DOCUMENT EXCERPT ::

···

Channel Management Insights: An ROI Reality Check – Part 2

Published On: February 26, 2014Categories: Buzz, Uncategorized

by Hobart Swan

In Part 1 of this two-part series, we talked with John Ericksen, Channel Impact’s senior vice president of strategy, about the current state of ROI measurement. In Part 2, CCI’s Chris Becwar asks Ericksen about concrete steps vendors can take to improve ROI measurement, how they can use ROI to gain competitive advantage, whether there really is a killer metric for measuring ROI, and what the future holds for ROI measurement.

Becwar: John, we ended the first part of our discussion by talking about whether the current trend toward integration of disparate systems and software packages are going to make ROI measurement any easier. You noted that it holds great promise but that we’re still at the early stages of seeing any such benefit.

···

INFORMATION SUPPLIED ::
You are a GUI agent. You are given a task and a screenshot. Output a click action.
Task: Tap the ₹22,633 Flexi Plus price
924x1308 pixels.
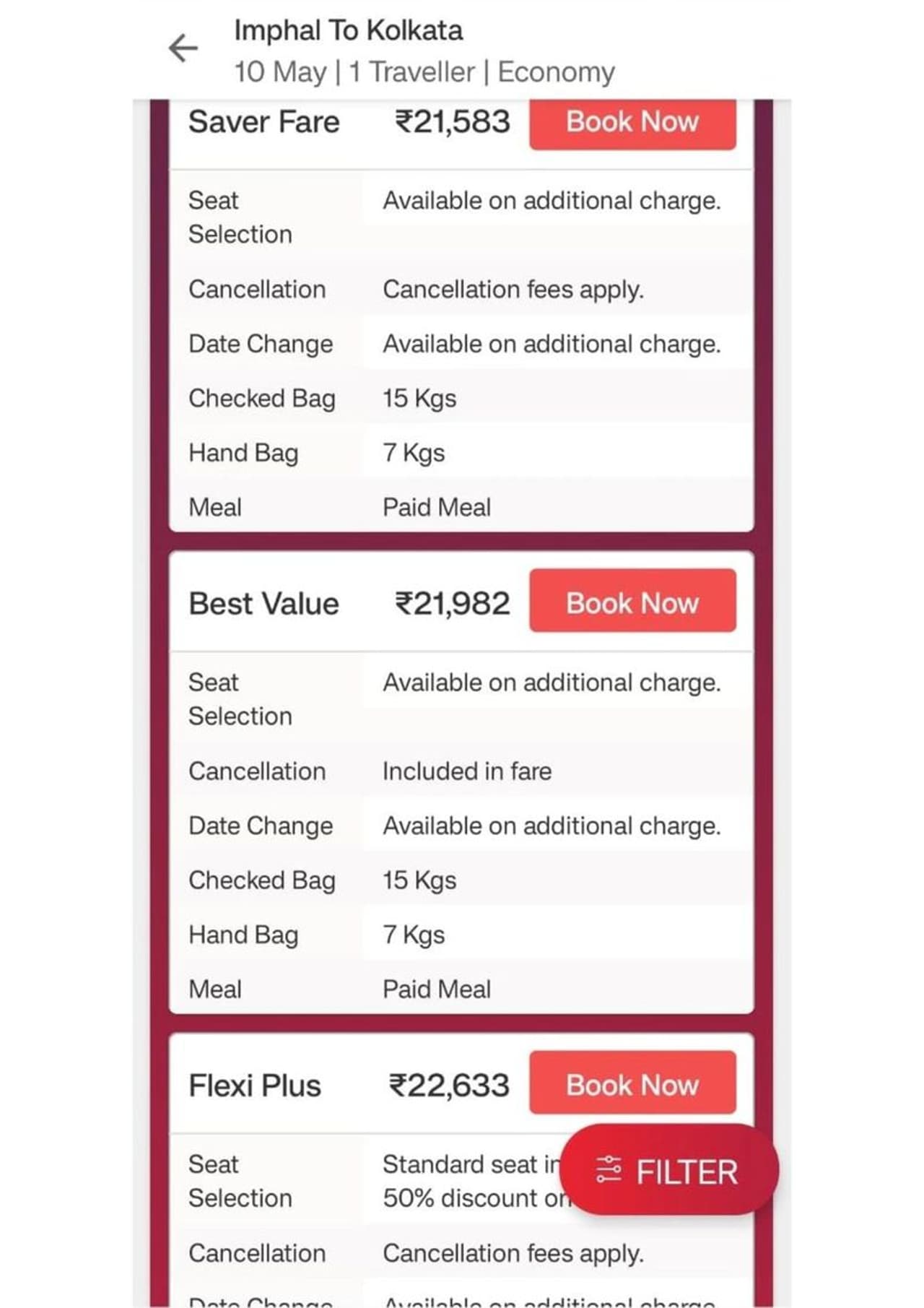point(449,1086)
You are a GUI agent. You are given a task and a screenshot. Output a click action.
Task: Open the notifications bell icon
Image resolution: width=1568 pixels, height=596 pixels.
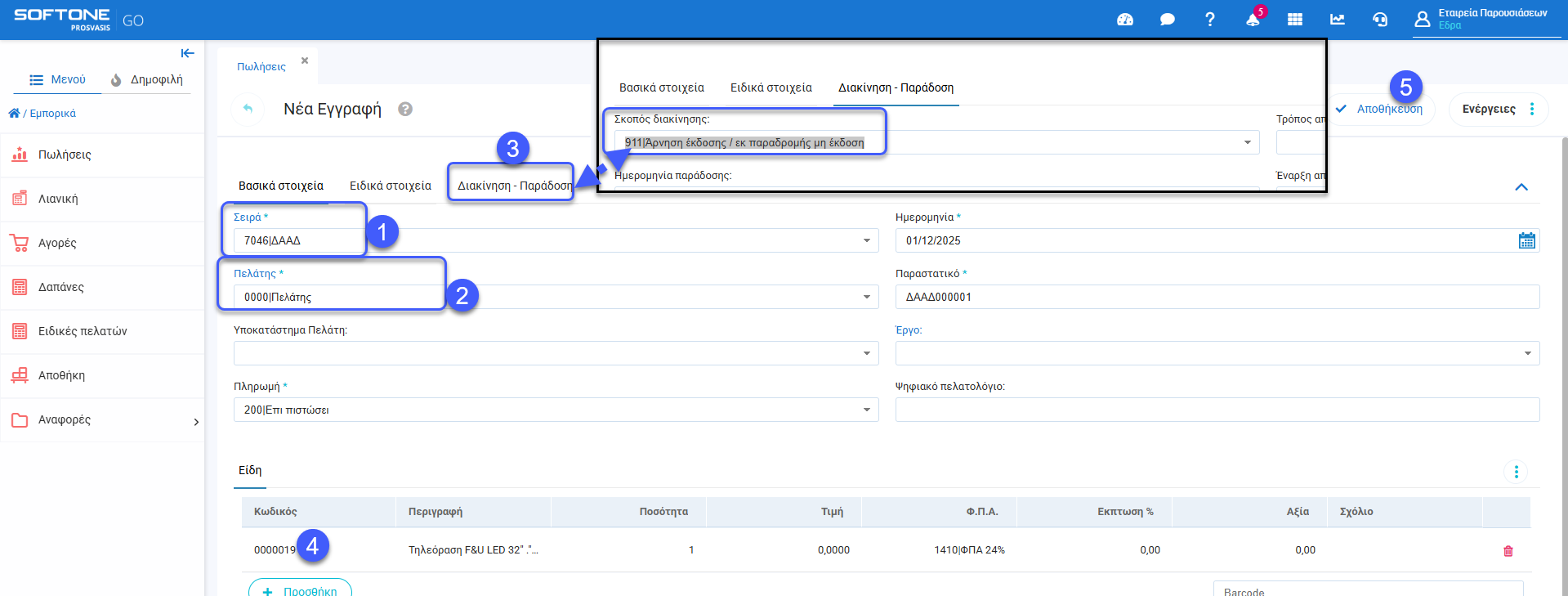click(x=1252, y=20)
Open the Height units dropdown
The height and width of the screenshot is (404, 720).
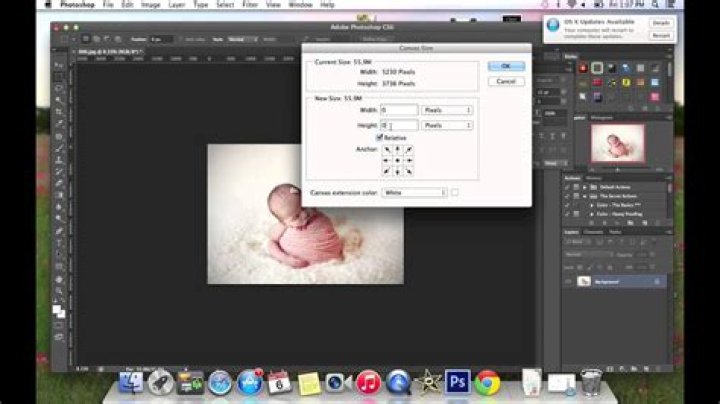point(446,125)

···

SET TASKS ::
A: In the channel management interview, swap "vendors" for "suppliers" and write out the passage between "In Part 1 of" and "for ROI measurement.", inclusive.
B: Carry on the interview about ROI measurement from the point where it stops.
The listing plays no part in what you need to do.

TASK ANSWERS ::
A:
In Part 1 of this two-part series, we talked with John Ericksen, Channel Impact’s senior vice president of strategy, about the current state of ROI measurement. In Part 2, CCI’s Chris Becwar asks Ericksen about concrete steps suppliers can take to improve ROI measurement, how they can use ROI to gain competitive advantage, whether there really is a killer metric for measuring ROI, and what the future holds for ROI measurement.

B:
Lacking any kind of technological magic bullet to make ROI measurement a breeze, it sounds like it will still be up to us humans to find better ways to measure such returns. I wonder if you could expand on something you said earlier—about the need for vendors to understand how their partners make money.

Ericksen: I think that if that you’re really trying to understand your channel business, then you’d be well served to develop a P&L viewpoint of your channel activities. By that I mean measuring the same things that a normal P&L does, but doing it with respect to the overall channel.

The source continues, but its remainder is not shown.